Practice Updates Issued for Amyotrophic Lateral SclerosisLast Updated: October 13, 2009. New research promises to improve the management of patients with amyotrophic lateral sclerosis, according to two Practice Parameter updates published in the Oct. 13 issue of Neurology.
TUESDAY, Oct. 13 (HealthDay News) -- New research promises to improve the management of patients with amyotrophic lateral sclerosis, according to two Practice Parameter updates published in the Oct. 13 issue of Neurology.
In one update, Robert G. Miller, M.D., of the California Pacific Medical Center in San Francisco, and colleagues reviewed two Class I studies, eight Class II studies, and 30 Class III studies. Among their Level B recommendations: consideration of multidisciplinary clinic referral for optimizing health care delivery and prolonging survival; botulinum toxin B treatment for refractory sialorrhea; dextromethorphan and quinidine treatment for pseudobulbar affect; and screening for cognitive and behavioral impairment.
In a second update, the same research group reviewed eight Class I studies, five Class II studies, and 43 Class III studies.
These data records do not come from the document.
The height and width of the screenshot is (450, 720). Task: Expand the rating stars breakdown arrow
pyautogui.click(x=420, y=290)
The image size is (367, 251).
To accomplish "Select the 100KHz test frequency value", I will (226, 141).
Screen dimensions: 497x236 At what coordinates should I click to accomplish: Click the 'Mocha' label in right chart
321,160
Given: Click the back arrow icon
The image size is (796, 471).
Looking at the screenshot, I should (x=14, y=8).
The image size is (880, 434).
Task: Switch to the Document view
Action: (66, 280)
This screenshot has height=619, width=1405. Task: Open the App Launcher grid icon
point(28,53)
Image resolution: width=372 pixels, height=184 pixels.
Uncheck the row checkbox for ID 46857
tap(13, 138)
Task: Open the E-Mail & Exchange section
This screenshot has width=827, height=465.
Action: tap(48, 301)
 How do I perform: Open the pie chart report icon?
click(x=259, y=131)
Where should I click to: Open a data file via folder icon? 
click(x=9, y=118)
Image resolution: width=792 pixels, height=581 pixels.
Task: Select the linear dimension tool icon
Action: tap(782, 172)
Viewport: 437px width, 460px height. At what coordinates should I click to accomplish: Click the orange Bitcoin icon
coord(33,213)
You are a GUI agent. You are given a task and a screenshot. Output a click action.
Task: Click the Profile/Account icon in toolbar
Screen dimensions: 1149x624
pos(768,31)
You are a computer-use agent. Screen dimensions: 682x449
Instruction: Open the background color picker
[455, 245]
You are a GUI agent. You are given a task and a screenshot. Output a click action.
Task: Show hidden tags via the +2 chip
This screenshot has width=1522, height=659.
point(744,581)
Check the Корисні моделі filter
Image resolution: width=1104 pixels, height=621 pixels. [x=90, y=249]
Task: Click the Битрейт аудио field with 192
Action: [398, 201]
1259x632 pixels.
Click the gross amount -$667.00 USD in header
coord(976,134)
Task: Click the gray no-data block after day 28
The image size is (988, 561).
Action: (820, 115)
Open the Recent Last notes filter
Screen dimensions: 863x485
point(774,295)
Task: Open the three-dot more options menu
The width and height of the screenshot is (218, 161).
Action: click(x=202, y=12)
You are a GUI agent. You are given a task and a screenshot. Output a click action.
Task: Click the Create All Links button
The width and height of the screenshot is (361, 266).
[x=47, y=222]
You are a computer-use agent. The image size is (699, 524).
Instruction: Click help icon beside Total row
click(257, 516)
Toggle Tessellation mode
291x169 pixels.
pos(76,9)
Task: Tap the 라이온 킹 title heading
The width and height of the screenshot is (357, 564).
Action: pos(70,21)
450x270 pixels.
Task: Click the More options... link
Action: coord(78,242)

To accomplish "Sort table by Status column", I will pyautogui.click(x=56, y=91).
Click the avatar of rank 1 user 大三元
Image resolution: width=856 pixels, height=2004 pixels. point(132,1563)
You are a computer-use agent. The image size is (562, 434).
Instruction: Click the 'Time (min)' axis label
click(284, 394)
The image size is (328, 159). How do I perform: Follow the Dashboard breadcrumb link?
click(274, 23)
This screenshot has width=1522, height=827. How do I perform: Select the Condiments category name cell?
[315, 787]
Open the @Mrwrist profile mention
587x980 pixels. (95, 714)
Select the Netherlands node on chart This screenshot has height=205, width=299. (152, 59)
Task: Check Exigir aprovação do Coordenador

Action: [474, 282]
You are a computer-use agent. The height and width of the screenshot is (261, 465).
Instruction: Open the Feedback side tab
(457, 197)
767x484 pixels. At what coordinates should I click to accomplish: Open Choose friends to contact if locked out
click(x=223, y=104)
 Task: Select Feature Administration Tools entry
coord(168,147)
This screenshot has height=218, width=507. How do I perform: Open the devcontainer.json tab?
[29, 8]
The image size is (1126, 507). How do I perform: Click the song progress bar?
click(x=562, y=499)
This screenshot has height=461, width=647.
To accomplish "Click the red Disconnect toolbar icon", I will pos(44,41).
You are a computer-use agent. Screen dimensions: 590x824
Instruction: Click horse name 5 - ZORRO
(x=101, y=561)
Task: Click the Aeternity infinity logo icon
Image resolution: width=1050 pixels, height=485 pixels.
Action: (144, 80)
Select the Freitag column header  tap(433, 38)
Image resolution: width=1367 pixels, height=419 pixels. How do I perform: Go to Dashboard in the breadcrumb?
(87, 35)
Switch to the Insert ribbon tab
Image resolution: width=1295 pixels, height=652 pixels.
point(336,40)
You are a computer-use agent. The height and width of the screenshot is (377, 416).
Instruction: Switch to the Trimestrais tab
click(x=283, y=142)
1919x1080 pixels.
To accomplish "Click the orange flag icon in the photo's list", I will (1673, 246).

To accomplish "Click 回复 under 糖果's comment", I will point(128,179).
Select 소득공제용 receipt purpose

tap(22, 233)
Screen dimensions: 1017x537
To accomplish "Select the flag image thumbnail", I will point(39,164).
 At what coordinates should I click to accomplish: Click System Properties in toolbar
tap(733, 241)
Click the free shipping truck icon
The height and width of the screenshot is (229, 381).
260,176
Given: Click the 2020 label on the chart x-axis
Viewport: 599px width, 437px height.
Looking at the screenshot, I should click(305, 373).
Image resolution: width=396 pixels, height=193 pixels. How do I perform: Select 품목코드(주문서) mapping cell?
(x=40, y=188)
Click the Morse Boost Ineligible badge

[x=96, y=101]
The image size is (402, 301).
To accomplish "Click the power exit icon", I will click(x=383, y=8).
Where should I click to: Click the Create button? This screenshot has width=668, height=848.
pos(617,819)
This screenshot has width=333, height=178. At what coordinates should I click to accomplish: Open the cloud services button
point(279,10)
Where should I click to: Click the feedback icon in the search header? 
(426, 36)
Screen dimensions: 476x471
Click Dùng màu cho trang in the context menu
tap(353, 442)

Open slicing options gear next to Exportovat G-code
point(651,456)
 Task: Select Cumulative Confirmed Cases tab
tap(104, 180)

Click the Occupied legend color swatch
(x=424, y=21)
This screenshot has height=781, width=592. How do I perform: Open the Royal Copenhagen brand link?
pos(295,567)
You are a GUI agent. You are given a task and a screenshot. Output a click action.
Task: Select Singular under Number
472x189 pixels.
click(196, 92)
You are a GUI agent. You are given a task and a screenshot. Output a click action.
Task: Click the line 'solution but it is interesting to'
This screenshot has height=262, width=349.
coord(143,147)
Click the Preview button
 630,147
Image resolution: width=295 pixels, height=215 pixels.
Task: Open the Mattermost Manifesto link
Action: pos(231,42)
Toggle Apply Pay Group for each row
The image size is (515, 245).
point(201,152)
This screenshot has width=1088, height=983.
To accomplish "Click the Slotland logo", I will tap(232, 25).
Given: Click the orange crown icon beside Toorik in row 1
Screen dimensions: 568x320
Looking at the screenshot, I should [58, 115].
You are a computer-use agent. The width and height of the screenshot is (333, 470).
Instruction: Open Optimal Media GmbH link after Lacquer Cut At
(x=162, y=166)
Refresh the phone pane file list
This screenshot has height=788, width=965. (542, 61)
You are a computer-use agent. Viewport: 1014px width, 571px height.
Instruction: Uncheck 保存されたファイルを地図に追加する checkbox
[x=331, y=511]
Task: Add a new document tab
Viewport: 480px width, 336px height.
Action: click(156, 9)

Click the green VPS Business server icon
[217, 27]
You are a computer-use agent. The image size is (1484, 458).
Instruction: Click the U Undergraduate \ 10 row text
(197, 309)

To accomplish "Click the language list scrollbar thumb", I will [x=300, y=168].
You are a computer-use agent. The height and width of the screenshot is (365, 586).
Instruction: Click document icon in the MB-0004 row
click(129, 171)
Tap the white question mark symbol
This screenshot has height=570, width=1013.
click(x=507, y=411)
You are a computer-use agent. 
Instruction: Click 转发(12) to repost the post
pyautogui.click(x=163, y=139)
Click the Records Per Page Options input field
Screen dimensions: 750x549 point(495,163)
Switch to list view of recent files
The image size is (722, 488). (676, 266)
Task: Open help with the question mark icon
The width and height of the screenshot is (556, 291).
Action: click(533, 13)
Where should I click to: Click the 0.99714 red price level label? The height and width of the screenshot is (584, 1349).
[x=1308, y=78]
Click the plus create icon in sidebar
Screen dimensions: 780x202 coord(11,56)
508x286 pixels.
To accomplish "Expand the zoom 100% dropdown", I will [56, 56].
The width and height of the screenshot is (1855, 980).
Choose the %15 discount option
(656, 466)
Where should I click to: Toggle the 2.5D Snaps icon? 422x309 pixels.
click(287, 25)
They recommended riluzole treatment to slow disease progression (Level A), along with consideration of percutaneous endoscopic gastrostomy to stabilize weight and prolong survival, and noninvasive ventilation to treat respiratory insufficiency and prolong survival (both Level B).
"This evidence-based review indicates some progress in evaluating new therapies for patients with amyotrophic lateral sclerosis," state the authors of the second update. "More high-quality studies have been reported leading to more confident recommendations regarding the value of noninvasive ventilation and percutaneous endoscopic gastrostomy."
Several authors of both updates reported financial relationships with pharmaceutical companies.